If you use this code or approach in your research, please cite the following foundational works:
@article{magne2025nitrogen,
title={NitroGen: An Open Foundation Model for Generalist Gaming Agents},
author={Magne, L. and Awadalla, A. and Wang, G. and Xu, Y. and Belofsky, J. and Hu, F. and Kim, J. and Schmidt, L. and Gkioxari, G. and Kautz, J. and Yue, Y. and Choi, Y. and Zhu, Y. and Fan, L.},
journal={arXiv preprint},
year={2025}
}
@inproceedings{baker2022vpt,
title={Video PreTraining (VPT): Learning to act by watching unlabeled online videos},
author={Baker, Bowen and Akkaya, Ilge and Zhokov, Peter and Huizinga, Joost and Tang, Jie and Ecoffet, Adrien and Houghton, Brandon and Sampedro, Raul and Clune, Jeff},
booktitle={Advances in Neural Information Processing Systems},
volume={35},
pages={24639--24654},
year={2022}
}
@article{ye2024latent,
title={Latent action pretraining from videos},
author={Ye, Siyuan and Jang, Joel and Jeon, Ben and Joo, Seohyun and Yang, Jiankai and Peng, Bo and Mandlekar, Ajay and Tan, Rick and Chao, Yu-Wei and Lin, Bill Yuchen and others},
journal={arXiv preprint arXiv:2410.11758},
year={2024}
}The code in this repository is licensed under the Apache License 2.0. See the LICENSE file for the full text.

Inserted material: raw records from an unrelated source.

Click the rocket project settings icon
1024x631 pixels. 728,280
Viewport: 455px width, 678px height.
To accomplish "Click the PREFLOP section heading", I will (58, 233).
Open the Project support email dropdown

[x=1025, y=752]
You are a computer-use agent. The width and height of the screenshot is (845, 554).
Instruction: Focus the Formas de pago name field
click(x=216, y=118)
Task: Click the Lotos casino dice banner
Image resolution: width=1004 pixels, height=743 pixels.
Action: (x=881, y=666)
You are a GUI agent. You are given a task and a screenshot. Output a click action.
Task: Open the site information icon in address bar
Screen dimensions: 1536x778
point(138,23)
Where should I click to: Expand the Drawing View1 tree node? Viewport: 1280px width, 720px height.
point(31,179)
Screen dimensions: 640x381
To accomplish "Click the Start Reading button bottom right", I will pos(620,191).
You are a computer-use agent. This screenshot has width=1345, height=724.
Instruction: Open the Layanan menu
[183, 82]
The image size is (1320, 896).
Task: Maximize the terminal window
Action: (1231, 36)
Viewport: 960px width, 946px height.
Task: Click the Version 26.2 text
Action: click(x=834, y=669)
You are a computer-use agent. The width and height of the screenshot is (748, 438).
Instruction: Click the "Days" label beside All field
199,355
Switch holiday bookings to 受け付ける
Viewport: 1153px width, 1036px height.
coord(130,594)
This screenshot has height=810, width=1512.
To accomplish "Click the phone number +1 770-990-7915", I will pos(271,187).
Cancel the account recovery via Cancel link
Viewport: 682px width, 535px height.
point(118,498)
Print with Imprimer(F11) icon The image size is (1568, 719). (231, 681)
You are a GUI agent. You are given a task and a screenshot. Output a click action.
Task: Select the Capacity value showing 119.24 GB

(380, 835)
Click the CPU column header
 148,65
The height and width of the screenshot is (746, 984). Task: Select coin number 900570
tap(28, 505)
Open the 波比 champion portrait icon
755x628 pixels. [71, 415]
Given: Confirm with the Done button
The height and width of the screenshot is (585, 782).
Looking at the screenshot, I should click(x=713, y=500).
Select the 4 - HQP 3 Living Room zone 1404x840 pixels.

This project is a derivative of the NVIDIA NitroGen model and dataset. Consequently, the following usage terms apply:
- Non-Commercial Research: This model and the resulting pseudo-labeled data are restricted to non-commercial research purposes only.
- Prohibited Uses: Use for military, surveillance, or commercial profit is strictly prohibited per the upstream NitroGen license.
- Inherited Notice: Users must retain the NOTICE file when redistributing this work to maintain proper attribution to the NitroGen and VPT frameworks.
- Fair Use: This project utilizes publicly available gameplay walkthroughs for the purpose of research and education under the principles of "Fair Use."
- Content Ownership: All rights to the original gameplay footage belong to the respective content creators. We do not host or distribute raw video files.
- Takedown Requests: If you are a content creator and wish to have your content removed from our indexing, please open a GitHub Issue.